(Data provided)

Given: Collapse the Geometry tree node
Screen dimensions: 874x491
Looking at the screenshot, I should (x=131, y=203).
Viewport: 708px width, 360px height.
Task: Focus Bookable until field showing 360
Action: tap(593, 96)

(End Data provided)

**Requirement**
Copy out the whole listing exactly.

**Solved problem**
Given: Collapse the Geometry tree node
Screen dimensions: 874x491
Looking at the screenshot, I should (x=131, y=203).
Viewport: 708px width, 360px height.
Task: Focus Bookable until field showing 360
Action: tap(593, 96)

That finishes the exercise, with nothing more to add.